[WORK ITEM] From the line that contains "638x277 pixels." down to the last line of the entries, please return everything exactly, except the pictures.

━━━ MATERIAL FOR THE TASK

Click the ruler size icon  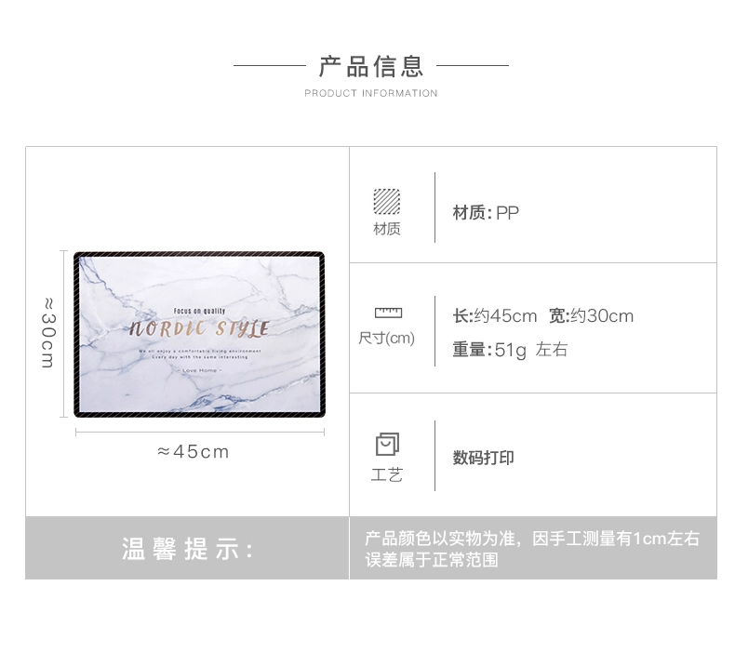[x=388, y=313]
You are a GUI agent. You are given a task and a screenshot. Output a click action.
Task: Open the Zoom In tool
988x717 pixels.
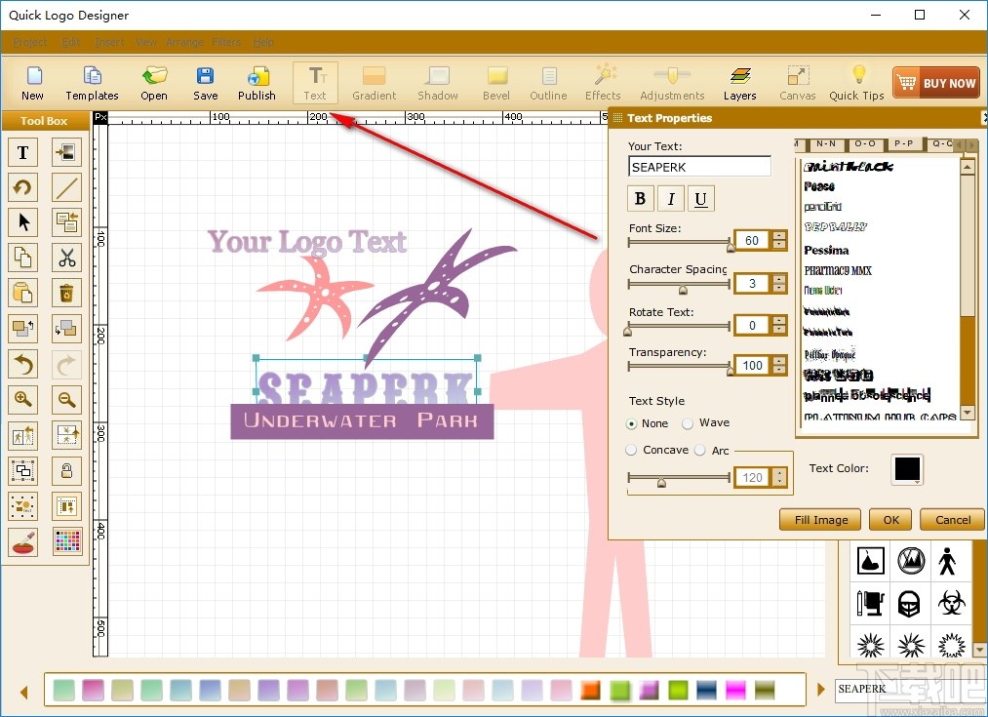click(x=22, y=400)
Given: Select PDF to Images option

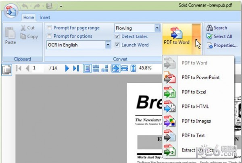Looking at the screenshot, I should (196, 121).
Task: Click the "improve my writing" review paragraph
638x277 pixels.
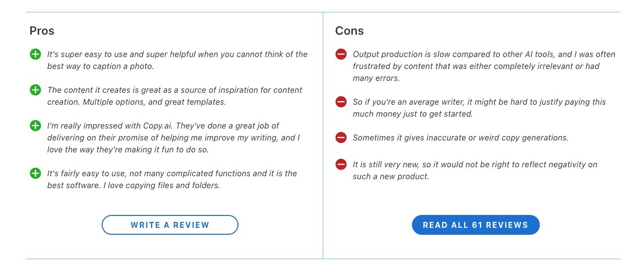Action: [x=174, y=138]
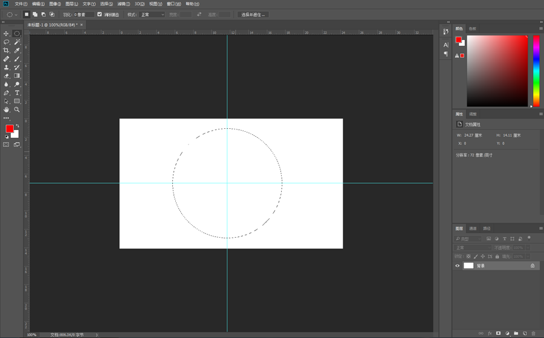544x338 pixels.
Task: Expand the layer filter 类型 dropdown
Action: click(x=468, y=239)
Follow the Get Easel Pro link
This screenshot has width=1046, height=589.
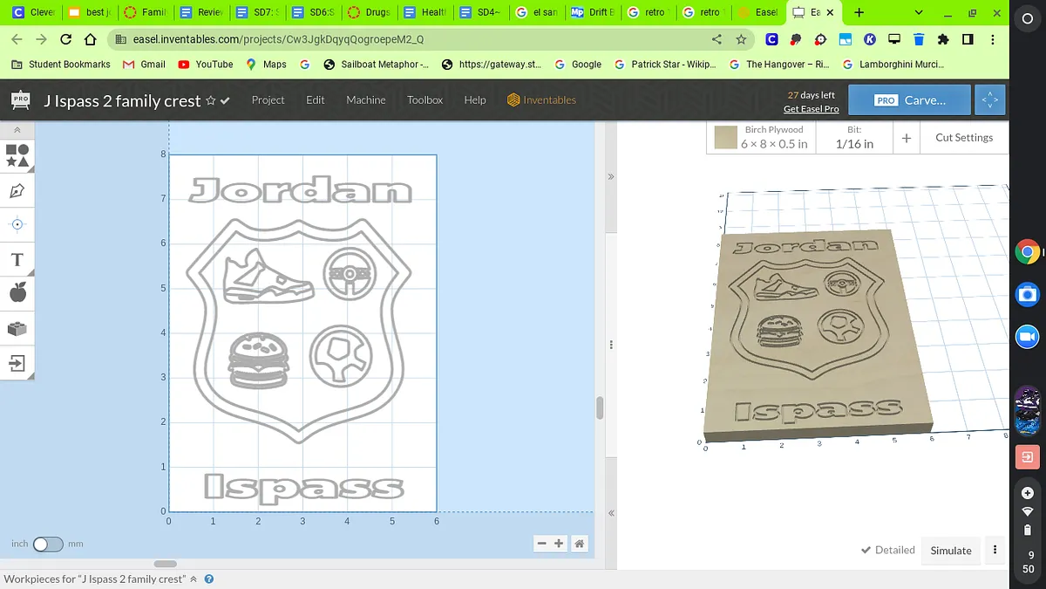pyautogui.click(x=811, y=109)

━━━━━━

[ANSWER BELOW]
638x277 pixels.
Action: [x=174, y=138]
544x338 pixels.
Task: Expand the layer filter 类型 dropdown
Action: click(x=468, y=239)
Follow the Get Easel Pro link
This screenshot has width=1046, height=589.
pyautogui.click(x=811, y=109)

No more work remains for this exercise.